En un sistema presidencialista como el nuestro (el de Estados Unidos también lo es) el Ejecutivo pesa más que los poderes Legislativo y Judicial. Sin embargo, no todos los presidentes han tenido la misma fuerza y legitimidad. Sin esas condiciones básicas, los márgenes de maniobra se estrechan e imposibilitan afianzar un proyecto propio, apoyado por las grandes mayorías. El neoliberalismo privilegió a las élites y ahondó la brecha social. A partir de Miguel de la Madrid y, más aún, de la alternancia, la presidencia se debilitó y quienes la ejercieron terminaron repudiados. Sobre todo en los periodos comprendidos entre Carlos Salinas de Gortari y Enrique Peña Nieto.
Uno de los aciertos de López Obrador consistió en despojar a la institución de la parafernalia imperial (convirtió Los Pinos en centro cultural, vendió el avión que «ni Obama tenía», desapareció el Estado Mayor Presidencial, eliminó la partida secreta y las pensiones a los presidentes) y acercarla al pueblo como antes solo lo había hecho Lázaro Cárdenas. La presidencia no solo recuperó vigor, sino también el aprecio de sectores a los cuales jamás se había tomado en cuenta. Los programas sociales, anatematizados para los Gobiernos neoliberales, son piedra angular.
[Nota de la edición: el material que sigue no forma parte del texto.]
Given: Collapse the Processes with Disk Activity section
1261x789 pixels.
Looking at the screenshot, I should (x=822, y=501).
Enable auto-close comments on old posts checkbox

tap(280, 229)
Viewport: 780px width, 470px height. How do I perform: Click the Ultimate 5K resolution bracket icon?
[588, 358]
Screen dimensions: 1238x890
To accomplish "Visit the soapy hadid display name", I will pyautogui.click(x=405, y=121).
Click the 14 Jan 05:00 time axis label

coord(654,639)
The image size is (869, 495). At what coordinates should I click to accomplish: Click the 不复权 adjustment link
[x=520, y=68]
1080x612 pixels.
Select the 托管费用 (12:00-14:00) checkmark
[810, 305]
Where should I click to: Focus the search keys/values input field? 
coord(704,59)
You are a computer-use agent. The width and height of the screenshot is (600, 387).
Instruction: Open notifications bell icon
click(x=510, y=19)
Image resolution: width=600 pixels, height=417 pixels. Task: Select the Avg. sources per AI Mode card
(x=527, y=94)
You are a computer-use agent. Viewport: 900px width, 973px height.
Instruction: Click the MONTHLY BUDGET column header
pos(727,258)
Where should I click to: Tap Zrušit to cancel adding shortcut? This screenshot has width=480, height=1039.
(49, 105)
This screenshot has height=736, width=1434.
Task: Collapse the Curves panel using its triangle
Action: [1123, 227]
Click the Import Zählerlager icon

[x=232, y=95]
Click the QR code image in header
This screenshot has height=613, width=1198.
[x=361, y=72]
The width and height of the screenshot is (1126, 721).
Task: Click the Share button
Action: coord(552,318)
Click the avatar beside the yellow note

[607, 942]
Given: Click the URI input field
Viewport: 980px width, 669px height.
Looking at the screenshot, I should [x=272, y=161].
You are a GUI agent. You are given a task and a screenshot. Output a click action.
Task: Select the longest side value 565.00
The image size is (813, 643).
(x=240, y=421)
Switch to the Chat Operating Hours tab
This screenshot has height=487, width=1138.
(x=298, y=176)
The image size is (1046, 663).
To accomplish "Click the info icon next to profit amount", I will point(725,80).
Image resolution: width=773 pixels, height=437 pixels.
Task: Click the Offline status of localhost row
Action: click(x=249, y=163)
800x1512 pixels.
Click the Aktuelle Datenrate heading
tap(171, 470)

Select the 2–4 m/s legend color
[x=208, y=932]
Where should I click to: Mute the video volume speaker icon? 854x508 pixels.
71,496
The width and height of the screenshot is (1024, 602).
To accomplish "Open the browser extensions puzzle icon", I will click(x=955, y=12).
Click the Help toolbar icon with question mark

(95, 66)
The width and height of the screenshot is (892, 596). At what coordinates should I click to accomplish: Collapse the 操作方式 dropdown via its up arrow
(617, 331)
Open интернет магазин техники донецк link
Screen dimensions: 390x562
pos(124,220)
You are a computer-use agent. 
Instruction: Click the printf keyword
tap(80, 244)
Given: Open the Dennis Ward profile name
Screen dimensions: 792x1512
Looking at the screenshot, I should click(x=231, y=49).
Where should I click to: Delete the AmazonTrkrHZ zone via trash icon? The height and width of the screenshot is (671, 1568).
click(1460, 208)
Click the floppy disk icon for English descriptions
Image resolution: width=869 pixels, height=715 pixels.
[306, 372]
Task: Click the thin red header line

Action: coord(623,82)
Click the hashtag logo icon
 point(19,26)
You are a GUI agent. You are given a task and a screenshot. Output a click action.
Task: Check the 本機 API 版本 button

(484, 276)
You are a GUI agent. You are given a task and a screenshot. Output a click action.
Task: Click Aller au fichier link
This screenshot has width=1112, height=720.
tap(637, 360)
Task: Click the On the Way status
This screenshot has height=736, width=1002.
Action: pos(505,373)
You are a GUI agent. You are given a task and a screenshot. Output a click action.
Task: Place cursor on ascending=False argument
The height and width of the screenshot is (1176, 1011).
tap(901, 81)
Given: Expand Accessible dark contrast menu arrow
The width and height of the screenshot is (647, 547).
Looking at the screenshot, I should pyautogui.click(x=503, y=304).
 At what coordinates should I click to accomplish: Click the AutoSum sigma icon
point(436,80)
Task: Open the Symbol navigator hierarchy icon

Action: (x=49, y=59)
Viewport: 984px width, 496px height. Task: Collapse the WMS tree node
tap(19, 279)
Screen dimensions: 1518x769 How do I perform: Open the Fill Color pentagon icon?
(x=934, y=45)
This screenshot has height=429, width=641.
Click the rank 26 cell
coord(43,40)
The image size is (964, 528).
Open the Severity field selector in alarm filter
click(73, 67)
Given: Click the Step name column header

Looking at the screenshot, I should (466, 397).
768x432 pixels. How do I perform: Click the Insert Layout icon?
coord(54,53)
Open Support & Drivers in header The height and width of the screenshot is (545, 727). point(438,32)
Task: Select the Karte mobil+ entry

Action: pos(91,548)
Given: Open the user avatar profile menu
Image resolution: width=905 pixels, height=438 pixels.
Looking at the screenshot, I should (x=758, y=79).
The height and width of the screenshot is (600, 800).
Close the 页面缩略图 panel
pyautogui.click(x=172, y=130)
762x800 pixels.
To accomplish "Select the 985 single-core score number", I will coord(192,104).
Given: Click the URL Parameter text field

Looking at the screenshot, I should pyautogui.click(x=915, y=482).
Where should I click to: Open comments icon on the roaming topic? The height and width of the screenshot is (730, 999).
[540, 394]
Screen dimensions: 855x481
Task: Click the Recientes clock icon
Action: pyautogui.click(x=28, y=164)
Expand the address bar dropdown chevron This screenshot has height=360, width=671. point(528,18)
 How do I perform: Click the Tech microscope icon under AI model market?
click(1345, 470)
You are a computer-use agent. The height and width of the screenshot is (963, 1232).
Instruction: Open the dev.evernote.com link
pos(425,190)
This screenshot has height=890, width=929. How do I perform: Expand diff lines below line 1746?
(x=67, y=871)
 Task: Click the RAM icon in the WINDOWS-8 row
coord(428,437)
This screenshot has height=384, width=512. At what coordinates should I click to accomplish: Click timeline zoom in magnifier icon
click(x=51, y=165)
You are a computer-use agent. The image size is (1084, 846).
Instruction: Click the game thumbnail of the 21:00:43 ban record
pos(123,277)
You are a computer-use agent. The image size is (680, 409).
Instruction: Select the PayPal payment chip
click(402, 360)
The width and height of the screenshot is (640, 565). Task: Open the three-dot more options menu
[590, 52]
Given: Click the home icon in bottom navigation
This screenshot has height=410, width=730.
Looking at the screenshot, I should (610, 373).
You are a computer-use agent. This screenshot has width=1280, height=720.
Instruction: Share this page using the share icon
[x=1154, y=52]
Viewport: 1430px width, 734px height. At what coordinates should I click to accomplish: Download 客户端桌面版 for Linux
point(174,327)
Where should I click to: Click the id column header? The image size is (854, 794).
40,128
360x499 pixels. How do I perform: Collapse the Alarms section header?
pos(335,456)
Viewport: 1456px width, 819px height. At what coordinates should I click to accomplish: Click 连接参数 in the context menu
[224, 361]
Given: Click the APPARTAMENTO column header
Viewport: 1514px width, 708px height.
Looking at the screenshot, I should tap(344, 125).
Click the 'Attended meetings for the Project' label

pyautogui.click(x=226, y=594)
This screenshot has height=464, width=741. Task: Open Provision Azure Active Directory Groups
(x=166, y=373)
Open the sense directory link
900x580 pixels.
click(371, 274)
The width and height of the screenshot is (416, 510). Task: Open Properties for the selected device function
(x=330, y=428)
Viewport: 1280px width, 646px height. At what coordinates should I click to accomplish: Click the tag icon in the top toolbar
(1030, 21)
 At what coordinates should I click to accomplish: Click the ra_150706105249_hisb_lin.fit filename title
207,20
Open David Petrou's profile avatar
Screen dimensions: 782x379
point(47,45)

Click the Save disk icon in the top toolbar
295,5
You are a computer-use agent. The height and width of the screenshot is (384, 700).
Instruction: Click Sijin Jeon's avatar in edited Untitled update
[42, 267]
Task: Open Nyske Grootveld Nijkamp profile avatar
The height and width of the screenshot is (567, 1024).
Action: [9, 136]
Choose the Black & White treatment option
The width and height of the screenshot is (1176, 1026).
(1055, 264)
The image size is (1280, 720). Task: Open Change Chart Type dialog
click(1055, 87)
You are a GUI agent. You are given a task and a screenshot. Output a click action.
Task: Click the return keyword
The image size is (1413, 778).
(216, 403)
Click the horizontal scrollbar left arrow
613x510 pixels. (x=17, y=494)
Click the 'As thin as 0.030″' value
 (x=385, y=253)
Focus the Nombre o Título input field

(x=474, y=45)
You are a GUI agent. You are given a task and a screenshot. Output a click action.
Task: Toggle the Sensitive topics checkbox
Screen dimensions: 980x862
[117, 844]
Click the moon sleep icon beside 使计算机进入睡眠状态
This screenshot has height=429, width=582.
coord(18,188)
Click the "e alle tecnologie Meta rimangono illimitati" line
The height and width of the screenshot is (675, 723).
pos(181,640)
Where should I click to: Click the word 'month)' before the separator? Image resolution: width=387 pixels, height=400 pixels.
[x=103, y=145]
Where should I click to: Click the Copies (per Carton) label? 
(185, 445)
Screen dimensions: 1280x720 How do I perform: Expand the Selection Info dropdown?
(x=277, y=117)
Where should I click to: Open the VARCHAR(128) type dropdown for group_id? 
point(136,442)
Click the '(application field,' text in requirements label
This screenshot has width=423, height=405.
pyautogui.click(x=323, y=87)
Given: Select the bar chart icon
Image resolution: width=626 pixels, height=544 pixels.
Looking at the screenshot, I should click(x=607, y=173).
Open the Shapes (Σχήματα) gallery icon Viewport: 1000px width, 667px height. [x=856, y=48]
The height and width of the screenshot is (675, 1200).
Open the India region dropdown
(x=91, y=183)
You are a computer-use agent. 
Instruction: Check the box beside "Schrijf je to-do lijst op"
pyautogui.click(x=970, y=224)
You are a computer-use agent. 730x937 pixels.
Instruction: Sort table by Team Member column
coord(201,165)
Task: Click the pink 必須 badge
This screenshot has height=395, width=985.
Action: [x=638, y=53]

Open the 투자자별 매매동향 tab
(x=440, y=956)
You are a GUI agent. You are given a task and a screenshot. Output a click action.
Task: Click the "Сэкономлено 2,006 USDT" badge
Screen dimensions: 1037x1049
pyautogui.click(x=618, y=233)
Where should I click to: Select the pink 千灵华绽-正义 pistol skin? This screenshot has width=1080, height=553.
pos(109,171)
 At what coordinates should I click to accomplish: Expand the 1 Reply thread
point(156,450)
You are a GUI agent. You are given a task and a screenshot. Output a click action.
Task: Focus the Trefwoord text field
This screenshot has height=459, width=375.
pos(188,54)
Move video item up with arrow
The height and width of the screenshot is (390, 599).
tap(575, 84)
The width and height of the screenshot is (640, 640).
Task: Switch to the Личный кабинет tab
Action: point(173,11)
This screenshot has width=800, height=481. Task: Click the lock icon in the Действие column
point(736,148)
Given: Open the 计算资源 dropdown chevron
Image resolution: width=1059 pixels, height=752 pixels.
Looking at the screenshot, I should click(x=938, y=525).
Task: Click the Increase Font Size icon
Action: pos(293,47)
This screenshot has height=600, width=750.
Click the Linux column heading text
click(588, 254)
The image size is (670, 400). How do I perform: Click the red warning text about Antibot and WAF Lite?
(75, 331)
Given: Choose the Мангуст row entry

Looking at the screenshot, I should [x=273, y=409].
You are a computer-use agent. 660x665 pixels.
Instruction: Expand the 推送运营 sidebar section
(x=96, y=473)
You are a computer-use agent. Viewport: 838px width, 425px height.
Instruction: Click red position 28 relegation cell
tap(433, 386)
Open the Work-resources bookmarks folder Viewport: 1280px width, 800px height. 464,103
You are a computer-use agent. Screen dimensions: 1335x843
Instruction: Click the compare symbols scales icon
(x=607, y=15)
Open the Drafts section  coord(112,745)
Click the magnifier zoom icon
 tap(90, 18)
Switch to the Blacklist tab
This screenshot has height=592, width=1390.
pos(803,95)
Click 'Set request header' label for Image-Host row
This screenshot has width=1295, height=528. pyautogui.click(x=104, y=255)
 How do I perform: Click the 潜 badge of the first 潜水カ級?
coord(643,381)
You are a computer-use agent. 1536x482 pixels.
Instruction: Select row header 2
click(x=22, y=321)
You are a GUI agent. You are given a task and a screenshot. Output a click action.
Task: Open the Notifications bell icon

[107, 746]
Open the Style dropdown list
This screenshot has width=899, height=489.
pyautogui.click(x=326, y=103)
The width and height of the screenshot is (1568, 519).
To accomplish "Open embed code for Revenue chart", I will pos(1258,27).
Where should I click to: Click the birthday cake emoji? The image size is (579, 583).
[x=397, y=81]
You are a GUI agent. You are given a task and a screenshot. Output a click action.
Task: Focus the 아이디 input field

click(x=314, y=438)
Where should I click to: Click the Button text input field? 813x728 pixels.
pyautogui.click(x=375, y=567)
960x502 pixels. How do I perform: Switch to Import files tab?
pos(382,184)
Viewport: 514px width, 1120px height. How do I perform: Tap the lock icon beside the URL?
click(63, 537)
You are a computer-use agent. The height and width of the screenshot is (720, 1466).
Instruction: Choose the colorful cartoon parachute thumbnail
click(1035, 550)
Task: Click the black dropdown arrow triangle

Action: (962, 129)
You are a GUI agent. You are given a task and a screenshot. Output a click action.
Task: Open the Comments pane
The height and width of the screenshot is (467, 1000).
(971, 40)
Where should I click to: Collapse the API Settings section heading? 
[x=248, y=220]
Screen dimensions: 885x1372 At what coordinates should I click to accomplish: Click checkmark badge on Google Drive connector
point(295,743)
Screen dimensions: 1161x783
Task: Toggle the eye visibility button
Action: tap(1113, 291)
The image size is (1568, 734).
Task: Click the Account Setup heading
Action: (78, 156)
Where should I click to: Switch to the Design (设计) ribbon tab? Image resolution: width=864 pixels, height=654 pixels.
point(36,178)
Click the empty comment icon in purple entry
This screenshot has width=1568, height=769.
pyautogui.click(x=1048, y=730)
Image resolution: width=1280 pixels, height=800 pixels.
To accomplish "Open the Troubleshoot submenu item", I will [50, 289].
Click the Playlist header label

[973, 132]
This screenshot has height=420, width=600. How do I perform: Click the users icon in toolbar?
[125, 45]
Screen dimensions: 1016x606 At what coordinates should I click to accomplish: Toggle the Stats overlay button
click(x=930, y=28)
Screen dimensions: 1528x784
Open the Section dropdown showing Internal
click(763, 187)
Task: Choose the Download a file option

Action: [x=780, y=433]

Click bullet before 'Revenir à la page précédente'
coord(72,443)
En sentido inverso, el Poder Judicial jamás tuvo el apoyo ni la fuerza suficientes para detener o anular la reforma que modificará su estructura. La Suprema Corte de Justicia de la Nación (SCJN) falló a su deber de ponerse por encima de disputas políticas e intereses económicos. Su cercanía y preferencia por las cúpulas la alejó de los estratos sociales menos favorecidos. La consecuencia es el desdén de esa mayoría hacia un aparato de justicia mercantilizado y casi siempre adverso a ella. La defensa del Poder Judicial proviene de su propio seno, de las oposiciones, los grupos de presión y la comentocracia.
Todo cambio genera reacciones, respaldo y rechazo, máxime si es de gran calado. El escepticismo acerca de la reforma judicial es lógico en una república donde la Constitución se adapta a los Gobiernos de turno, y no al revés. Las campañas contra los proyectos de la 4T se explican, en parte, por los muchos intereses políticos y económicos en juego. Para hacer creíble el deseo de dotar a los mexicanos de un Poder Judicial y de una Corte realmente comprometidos con el país, y atentos a sus responsabilidades, la presidenta Claudia Sheinbaum necesita medir por el mismo rasero a las fiscalías —federal y estatales—, a los ministerios públicos y a las policías de los tres niveles de Gobierno. Solo así podrá existir, al fin, justicia para todos; no solo para quienes puedan pagarla.